Der Sachverständige muss in der Lage sein, die im Zusammenhang mit der Erstellung der Gutachten auftretenden physischen und psychischen Belastungen auszuhalten.
(2) 4. Die besondere Sachkunde setzt voraus, dass der Bewerber in dem Beruf, in dem er seine Sachverständigentätigkeit ausüben will, über hervorragende Fachkenntnisse verfügt und in der Lage ist, die Arbeiten Anderer sachverständig zu begutachten und das Ergebnis seiner Begutachtung für den Auftraggeber verständlich und nachvollziehbar schriftlich zu erläutern.

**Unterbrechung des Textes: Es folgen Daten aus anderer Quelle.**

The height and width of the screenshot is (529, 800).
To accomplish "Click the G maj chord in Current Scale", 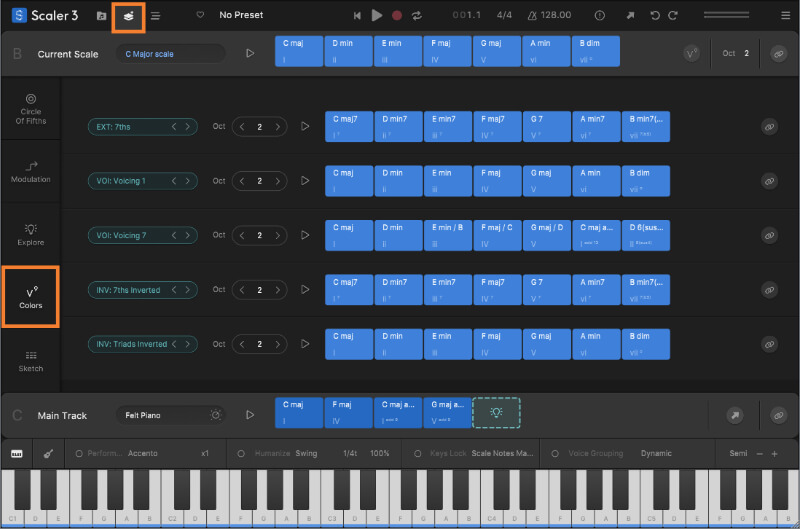I will pos(496,51).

Der Nachweis der besonderen Sachkunde ist durch den Sachverständigen zu führen. Er ist nicht schon dadurch erbracht, dass er seinen Beruf in fachlicher Hinsicht bisher ordnungsgemäß ausgeübt hat. Schriftliche Unterlagen allein reichen zum Nachweis der besonderen Sachkunde in aller Regel nicht aus.
Die Begutachtung handwerklicher Leistungen sowie die Akzeptanz in den betroffenen Kreisen setzen nicht nur ein hohes Maß an theoretischem Wissen, sondern auch eine durch mehrjährige selbständige praktische Tätigkeit im Handwerk erworbene Erfahrung voraus.

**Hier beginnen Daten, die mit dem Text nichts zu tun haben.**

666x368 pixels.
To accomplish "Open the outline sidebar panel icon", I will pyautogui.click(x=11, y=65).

Der Sachverständige muss in der Lage sein, auch schwierige fachliche Zusammenhänge mündlich oder schriftlich so darzustellen, dass seine gutachterlichen Äußerungen für den jeweiligen Auftragge-ber, der in aller Regel Laie sein wird, verständlich sind. Hierzu gehört auch, dass die vom Sachver-ständigen dargestellten Ergebnisse so begründet werden müssen, dass sie für einen Laien verständlich und für einen Fachmann in allen Einzelheiten nachprüfbar sind.

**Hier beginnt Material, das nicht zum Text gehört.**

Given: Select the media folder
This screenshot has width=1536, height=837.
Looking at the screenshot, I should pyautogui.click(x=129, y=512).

Das Gutachten muss im Gedankengang für den Laien nachvollziehbar und für den Fachmann nach-prüfbar sein; Nachprüfbarkeit bedeutet, dass die das Gutachten tragenden Feststellungen, die Schlussfolgerungen und Bewertungskriterien so dargestellt sind, dass sie von einem Sachverständigen ohne Schwierigkeiten als richtig oder falsch erkannt werden können.
(2) 5. Der Sachverständige muss über die zur Ausübung der Tätigkeit als öffentlich bestellter Sachverständiger erforderlichen Einrichtungen verfügen können. Hierzu wird eine allgemeine Ausstattung vorausgesetzt. Die Regelung bedeutet aber nicht, dass er alle technischen Einrichtungen selbst zu Eigentum erwerben muss; es reicht vielmehr aus, dass ihm die erforderlichen Einrichtungen in einer Weise zur Verfügung stehen, dass der Zugriff, soweit erforderlich, jederzeit möglich ist und seine Unabhängigkeit und Unparteilichkeit nicht gefährdet werden.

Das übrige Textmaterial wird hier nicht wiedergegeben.